21 February, 2012

Urban Exploration / Urban Unusual: Thurmond

Coaling Tower, Built 1922 and abandoned in 1960


The engineers waved and honked the horn a few extra times.
The town of Thurmond is nearly a ghost town now. There are now around ten residents left of a railroad company town that never went far beyond four hundred people.
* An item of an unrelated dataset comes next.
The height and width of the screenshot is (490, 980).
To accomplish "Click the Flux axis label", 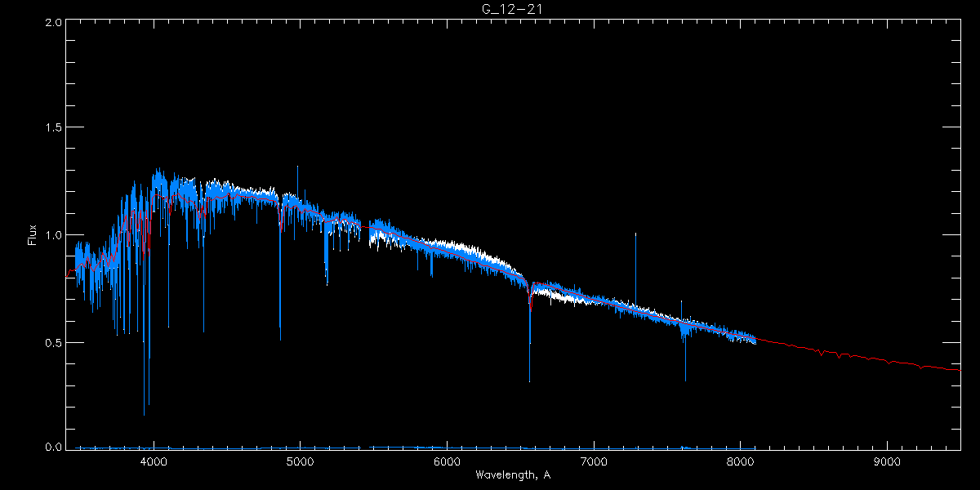I will tap(33, 234).
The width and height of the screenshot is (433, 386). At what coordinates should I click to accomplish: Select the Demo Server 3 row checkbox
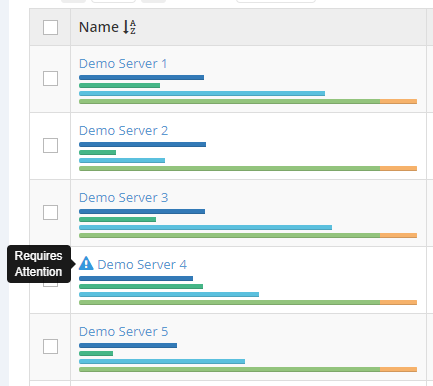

Until 1921 there was no road going into Thurmond, the only way in or out was by rail owned by the C&O company. At Thurmond's peak, the town could boast two hotels, two banks, clothing stores, a jewelry store, business offices, a movie theater, several restaurants, dry-goods stores and a small meat packing plant. The great depression and the switch from steam engines to diesel in the 1940s ensured the slow decline of Thurmont. Steam trains needed to stop more often to take on coal and water and this was a coal town in addition. 

Today there is nothing open in town except for the Ranger Station. The US Post Office closed in 1995.
The rail lines are still in use by CSX, RJ Corman and Amtrak.

The single road going into and out of the "town" is an old railbed thinly paved over. There is no guardrail to stop someone from going into a large creek (Dunloup Creek) that feeds into New River flowing past Thurmond. The bridge was first built as a rail bridge in 1915 and the road deck was added on in 1921. Needless to say, the structural integrity of the bridge was on my mind both times I crossed the bluish white river. The snow melt had turned the river a cloudy white and made it look even more menacing. The road deck was an open steel mesh and was barely wide enough for my FJ Cruiser......

video

In the 80s the film "Matewan" about the West Virginia coal wars was filmed here as a stand in for the real Matewan 100 miles to the east. You will see the coal tower and "downtown" in the gun battle scene.